> [Directions]:
Quote the lines starting with the line that contains "The width and height of the screenshot is (1568, 763)." and going on through the end of the records, and leave the pictures out.

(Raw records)

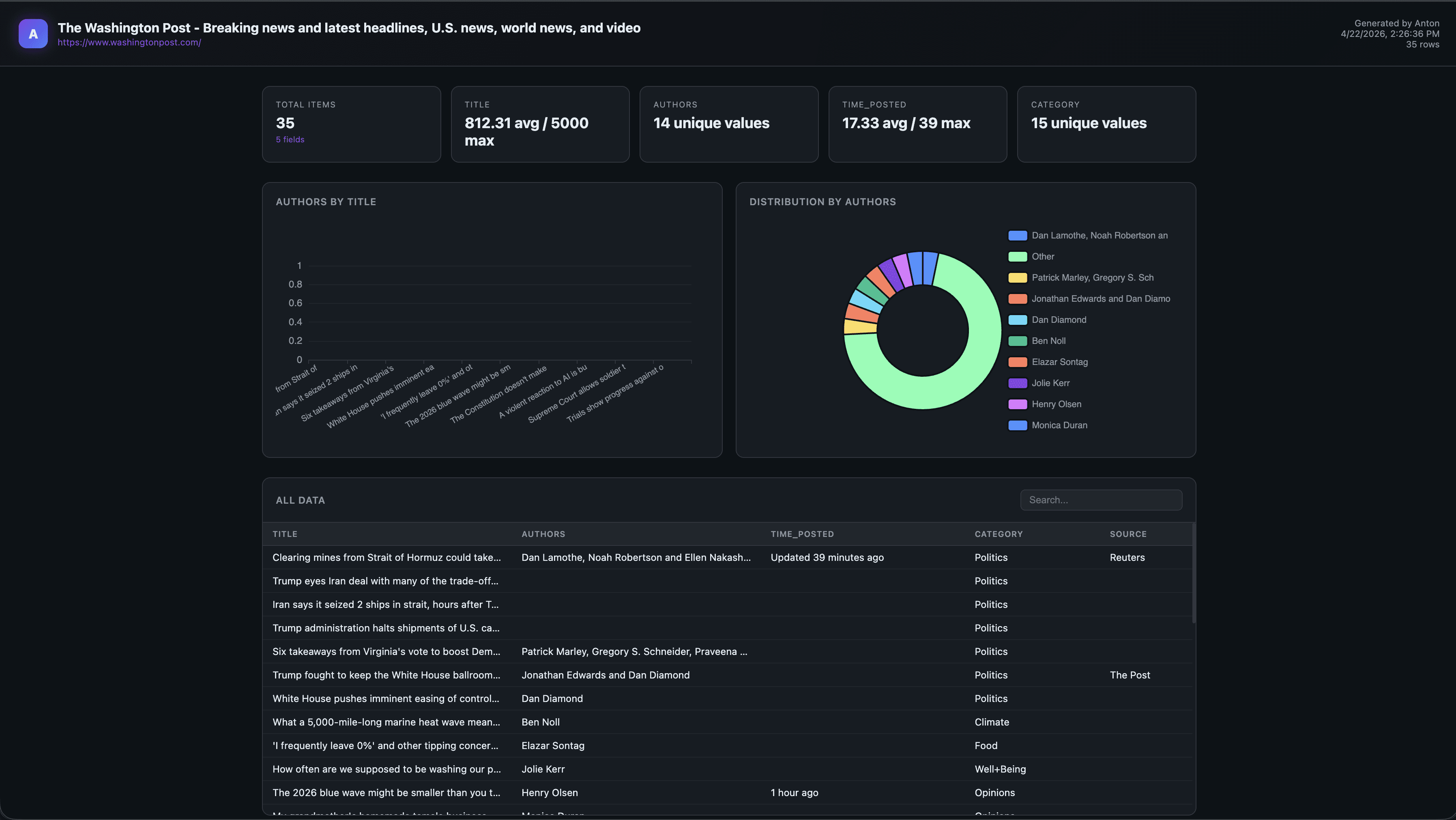Toggle the Ben Noll legend entry
Screen dimensions: 1456x820
(1048, 341)
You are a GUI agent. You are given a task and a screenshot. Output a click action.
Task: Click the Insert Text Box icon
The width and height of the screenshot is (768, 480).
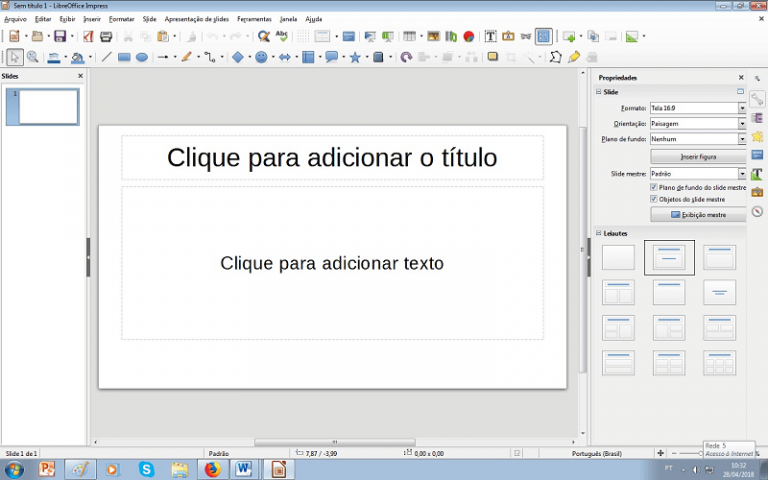(491, 36)
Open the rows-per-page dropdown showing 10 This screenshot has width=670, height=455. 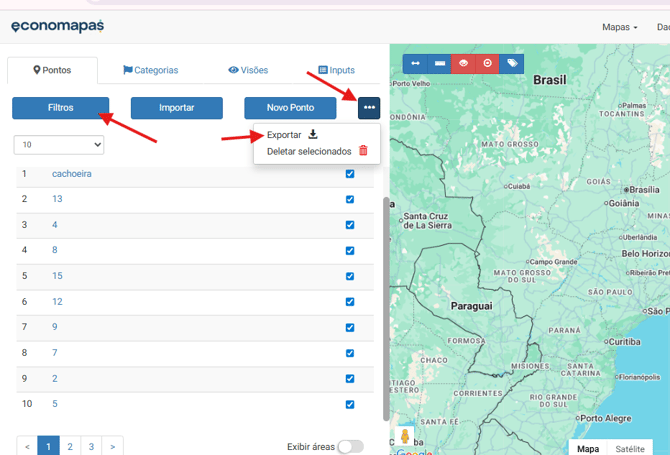[59, 145]
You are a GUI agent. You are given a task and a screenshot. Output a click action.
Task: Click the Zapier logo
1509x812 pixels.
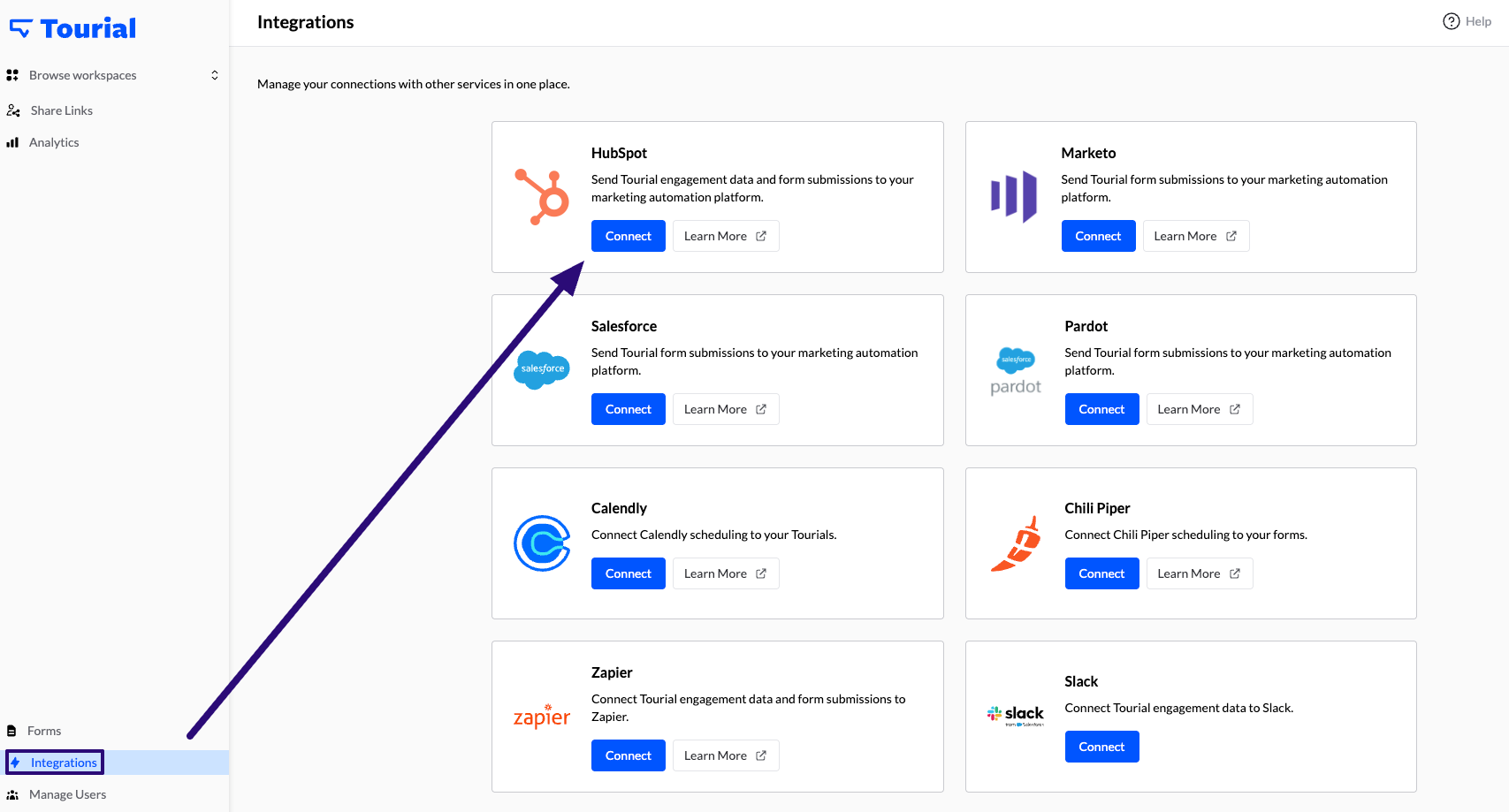tap(542, 717)
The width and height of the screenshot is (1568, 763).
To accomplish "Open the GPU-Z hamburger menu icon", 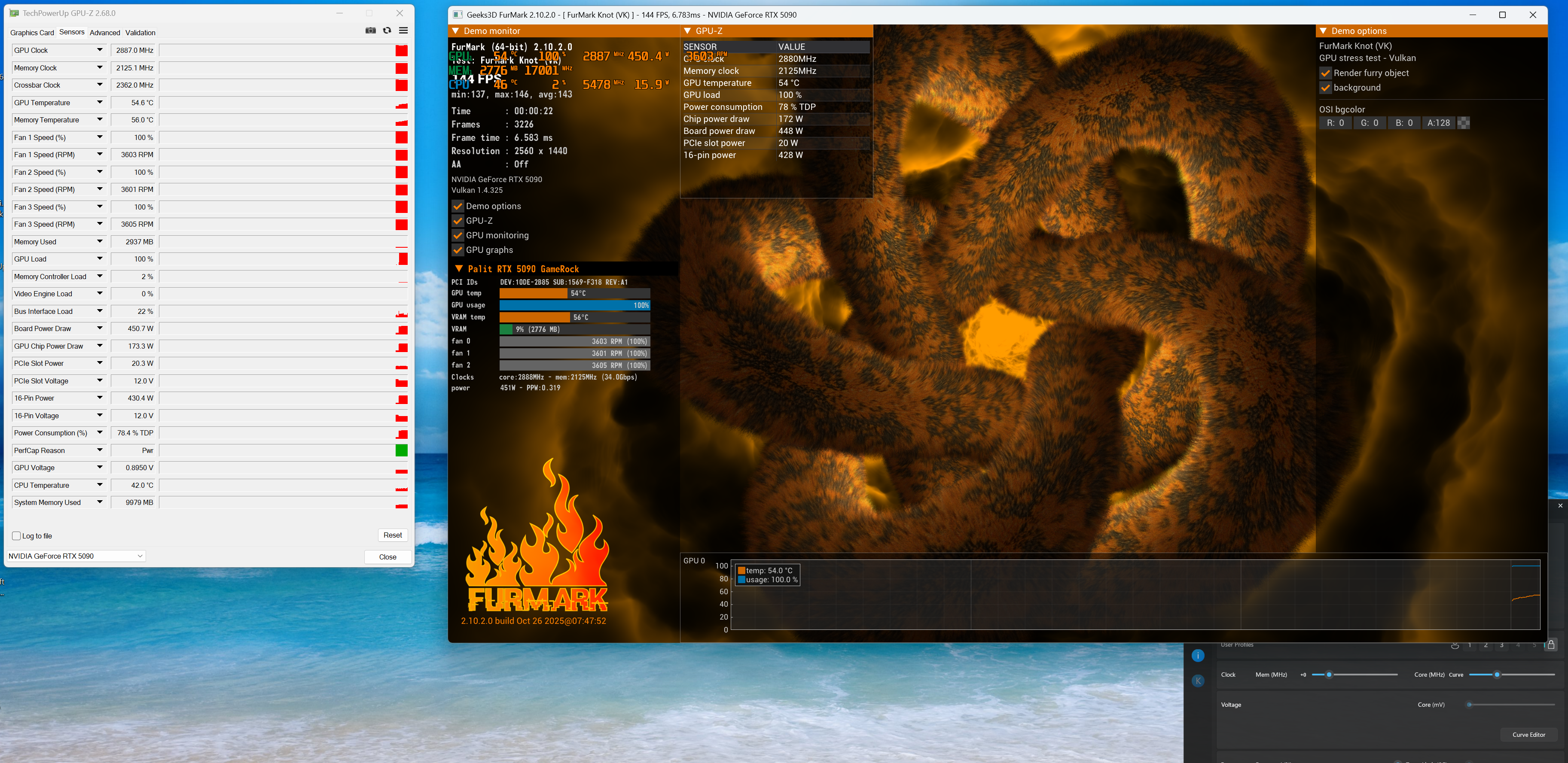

> [Answer in full]:
The width and height of the screenshot is (1568, 763).
To accomplish "Open the GPU-Z hamburger menu icon", 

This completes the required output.